* **AIM A**
List every ruler named in the Daniel prophecy text.

* **EXCERPT PROVIDED**
'''

By implication, we can have ~99% confidence that this was a fulfilment of the first part of Joel's prophecy, the darkened sun and blood moon, and that the great and awesome day of the Lord will soon be upon us.
The sign of Daniel
The prophecy of 'weeks' in Daniel 9:24-27 is one of the most famous in the bible, declaring that an anointed one would be "cut off" seven and sixty-two 'sevens' after a decree to restore and rebuild Jerusalem, and then after a seventieth seven everything would become, in the original Hebrew, "hunky dory."
Daniel 11:2-4 races across more than 200 years of history; after Xerxes I (who famously invaded Greece), eight Persian kings for the 130-odd years before Alexander are simply ignored. Similarly in verses 19-21 the rule of Seleucus IV (187-175BCE) is entirely omitted. Clearly, Daniel didn't mind leaving big gaps in his chronologies. For yet a third example, by any reasonable assessment his 70 sevens would have to extend to at least 50 BCE (538 BCE return to Jerusalem minus 490 years), yet chapter 11 makes no effort to fill in all those years: It departs from history around verse 35 by introducing a 'king of the north' whose actions are utterly inconsistent with the previous policies of Antiochus IV Epiphanes, exalting a foreign god where Antiochus' policies had been aimed at hellenization.

'''

* **AIM B**
In the entries, convert the lines from the one with "Switch to the Custom Scripts section" to the one with "Click the Profile" into a JSON list of strings, one string per line and blank lines left out.

* **ENTRIES**

'''

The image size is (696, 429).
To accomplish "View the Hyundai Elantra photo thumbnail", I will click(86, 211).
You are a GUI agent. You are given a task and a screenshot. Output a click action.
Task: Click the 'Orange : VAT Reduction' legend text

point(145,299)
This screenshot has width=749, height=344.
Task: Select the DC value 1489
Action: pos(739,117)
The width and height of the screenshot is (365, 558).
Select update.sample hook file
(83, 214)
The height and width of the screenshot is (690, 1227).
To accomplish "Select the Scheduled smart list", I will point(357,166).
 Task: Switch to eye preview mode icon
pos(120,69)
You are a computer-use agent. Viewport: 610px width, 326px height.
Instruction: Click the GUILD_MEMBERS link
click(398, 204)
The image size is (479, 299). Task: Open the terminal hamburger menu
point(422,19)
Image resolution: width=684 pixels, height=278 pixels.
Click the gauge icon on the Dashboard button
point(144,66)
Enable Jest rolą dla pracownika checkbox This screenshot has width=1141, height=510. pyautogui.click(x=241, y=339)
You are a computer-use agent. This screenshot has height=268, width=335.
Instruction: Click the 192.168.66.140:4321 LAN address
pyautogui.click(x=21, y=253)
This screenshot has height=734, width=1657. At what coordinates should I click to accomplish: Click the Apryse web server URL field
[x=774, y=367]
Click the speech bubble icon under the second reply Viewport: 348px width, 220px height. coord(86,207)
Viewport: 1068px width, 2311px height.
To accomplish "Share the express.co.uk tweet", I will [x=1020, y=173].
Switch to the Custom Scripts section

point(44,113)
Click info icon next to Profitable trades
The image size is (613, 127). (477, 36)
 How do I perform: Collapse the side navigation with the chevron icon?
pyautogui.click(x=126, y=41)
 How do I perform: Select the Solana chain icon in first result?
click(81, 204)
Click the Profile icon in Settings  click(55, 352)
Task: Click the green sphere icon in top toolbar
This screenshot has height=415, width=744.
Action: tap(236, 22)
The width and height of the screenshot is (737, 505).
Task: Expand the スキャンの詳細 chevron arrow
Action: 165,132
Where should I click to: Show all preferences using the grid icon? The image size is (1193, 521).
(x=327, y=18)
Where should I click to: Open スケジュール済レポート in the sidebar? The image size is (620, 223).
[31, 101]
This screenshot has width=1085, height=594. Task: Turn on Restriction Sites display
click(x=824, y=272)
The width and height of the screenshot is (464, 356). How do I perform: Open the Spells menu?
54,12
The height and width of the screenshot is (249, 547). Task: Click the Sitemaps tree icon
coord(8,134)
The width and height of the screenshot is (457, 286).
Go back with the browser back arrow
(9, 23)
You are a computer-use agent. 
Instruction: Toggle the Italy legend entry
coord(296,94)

'''

* **FINAL ANSWER A**
Xerxes I, Alexander, Seleucus IV, Antiochus IV Epiphanes

* **FINAL ANSWER B**
[
  "Switch to the Custom Scripts section",
  "point(44,113)",
  "Click info icon next to Profitable trades",
  "The image size is (613, 127). (477, 36)",
  " How do I perform: Collapse the side navigation with the chevron icon?",
  "pyautogui.click(x=126, y=41)",
  " How do I perform: Select the Solana chain icon in first result?",
  "click(81, 204)",
  "Click the Profile icon in Settings  click(55, 352)"
]